LETTRES PERSANES, 30.

II. Tibère

Comme on voit un fleuve miner lentement et sans bruit les digues qu'on lui oppose, et enfin les renverser dans un moment et couvrir les campagnes qu'elles conservaient, ainsi la puissance souveraine sous Auguste agit insensiblement, et renversa sous Tibère avec violence.

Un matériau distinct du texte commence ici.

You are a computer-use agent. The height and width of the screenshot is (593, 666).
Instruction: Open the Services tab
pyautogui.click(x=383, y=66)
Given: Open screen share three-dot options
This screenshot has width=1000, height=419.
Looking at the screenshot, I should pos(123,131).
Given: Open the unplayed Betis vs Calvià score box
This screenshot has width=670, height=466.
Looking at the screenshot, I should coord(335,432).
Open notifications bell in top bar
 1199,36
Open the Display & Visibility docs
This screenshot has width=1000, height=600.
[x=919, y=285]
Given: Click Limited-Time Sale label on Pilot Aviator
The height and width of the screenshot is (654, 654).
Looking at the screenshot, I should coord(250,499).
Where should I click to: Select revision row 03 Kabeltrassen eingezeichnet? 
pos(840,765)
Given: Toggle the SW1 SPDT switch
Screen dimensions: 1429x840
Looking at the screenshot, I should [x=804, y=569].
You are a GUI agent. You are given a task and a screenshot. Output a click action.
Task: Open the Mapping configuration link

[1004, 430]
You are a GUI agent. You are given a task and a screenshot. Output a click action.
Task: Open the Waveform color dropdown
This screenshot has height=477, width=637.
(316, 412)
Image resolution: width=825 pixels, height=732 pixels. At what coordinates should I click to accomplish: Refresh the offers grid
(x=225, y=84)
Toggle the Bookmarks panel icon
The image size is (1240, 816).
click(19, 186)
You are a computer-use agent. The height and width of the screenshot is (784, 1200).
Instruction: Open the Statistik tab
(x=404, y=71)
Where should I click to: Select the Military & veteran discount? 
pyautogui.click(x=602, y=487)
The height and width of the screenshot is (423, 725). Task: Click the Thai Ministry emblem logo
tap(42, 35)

Il y avait une loi de majesté contre ceux qui commettaient quelque attentat contre le peuple romain. Tibère se saisit de cette loi, et l'appliqua, non pas aux cas pour lesquels elle avait été faite, mais à tout ce qui put servir sa haine ou ses défiances. Ce n'étaient pas seulement les actions qui tombaient dans le cas 1 de cette loi, mais des paroles, des signes et des pensées même : car ce qui se dit dans ces épanchements de cœur que la conversation produit entre deux amis ne peut être regardé que comme des pensées. Il n'y eut donc plus de liberté dans les festins, de confiance dans les parentés, de fidélité dans les esclaves; la dissimulation et la tristesse 2 du prince se communiquant partout, l'amitié fut regardée comme un écueil; l'ingénuité, comme une imprudence ; la vertu, comme une affectation qui pouvait rappeler dans l'esprit des peuples le bonheur des temps précédents.

Il n'y a point de plus cruelle tyrannie que celle que l'on exerce à l'ombre des lois et avec les couleurs de la justice, lorsqu'on va pour ainsi dire noyer des malheureux sur la planche même sur laquelle ils s'étaient sauvés.

Et comme il n'est jamais arrivé qu'un tyran ait manqué d'instruments de sa tyrannie, Tibère trouva toujours des juges prêts à con damner autant de gens qu'il en put soupçonner. Du temps de la république, le sénat, qui ne jugeait point en corps les affaires des particuliers, connaissait, par une délégation du peuple, des crimes qu'on imputait aux alliés. Tibère lui renvoya de même le jugement de tout ce qu'il appelait crime de lèse-majesté contre lui. Ce corps tomba dans une bassesse qui ne peut s'exprimer; les sénateurs

allaient au-devant de la servitude; sous la faveur de Séjan, les plus illustres d'entre eux faisaient le métier de délateurs. GRANDEUR ET DÉCADENCE, xiv.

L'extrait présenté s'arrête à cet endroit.